If Obstetricians had to ask every pregnant patient why they wanted to have a baby, or every patient seeking contraception why they wanted birth control, and had to figure out a way to gather this information, record it, then enter the mass of data on the health dept website, or even hire staff to do this – heads would roll. Imagine any doctor or office tolerating this invasion into personal decision making? It would never stand.

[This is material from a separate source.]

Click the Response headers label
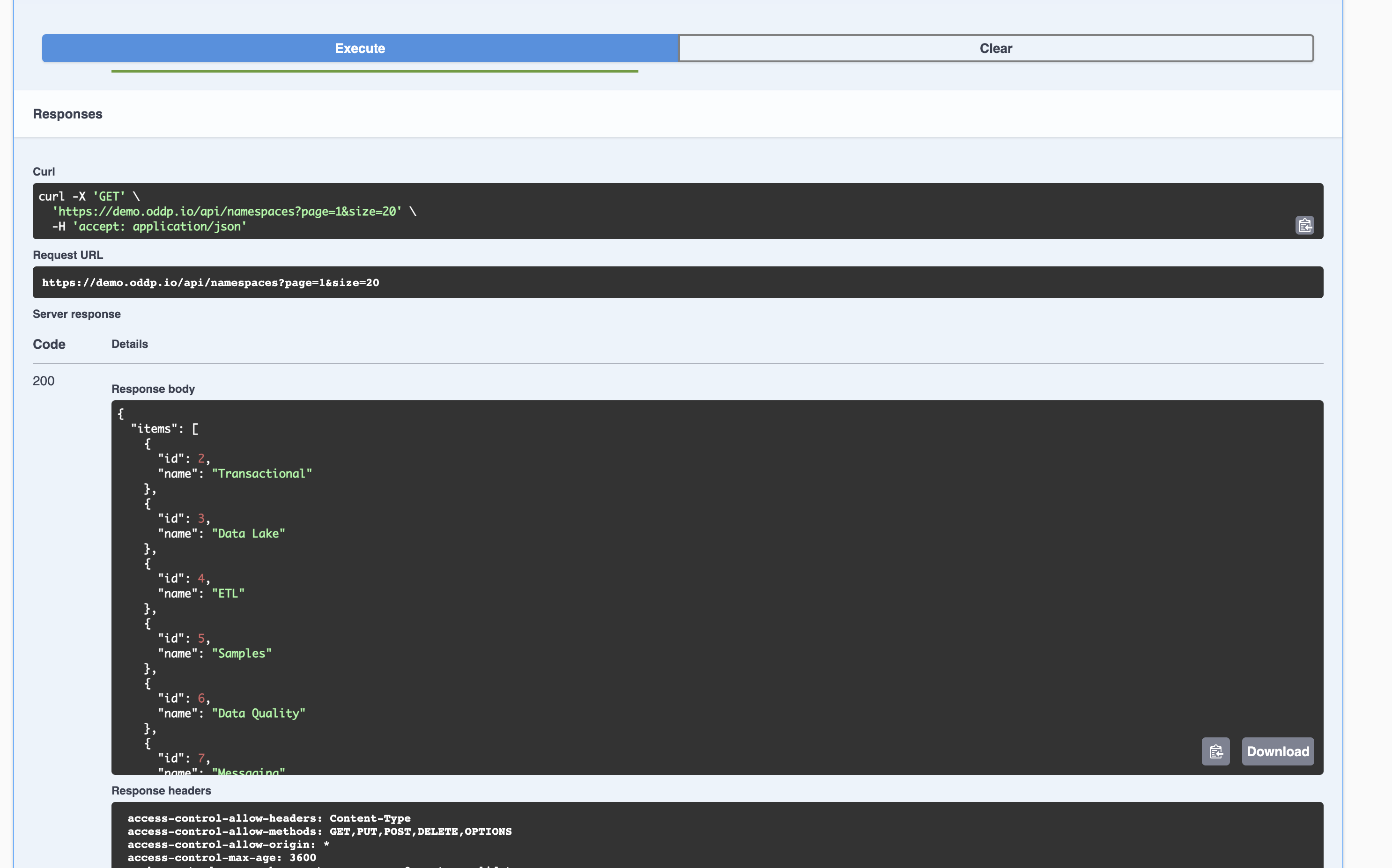Image resolution: width=1392 pixels, height=868 pixels. coord(162,790)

Despite reports that show the number of abortions is decreasing across the country, in clinics like my own we are seeing an opposite trend. Regardless of continuing abortion restrictions across the state the number of people seeking out our services continues to grow, with as many as 20 percent more people coming to us in 2018 than in the year before. It is not unheard of to have as many as 25 unscheduled walk-ins arrive on a given day, wanting to complete the first day of their 24 hour mandatory wait prior to a termination. We are already overextended as we try to meet this growing need for our services. And now the state wants to double our paperwork over each and every patient, overburdening our resources not out of medical necessity but for political gains.

The Arizona legislature is quite literally trying to end abortion access though one thousand paper cuts, and while it may not have the media glamor of a full abortion ban or mass clinic closures, it very well may be the one attack that succeeds.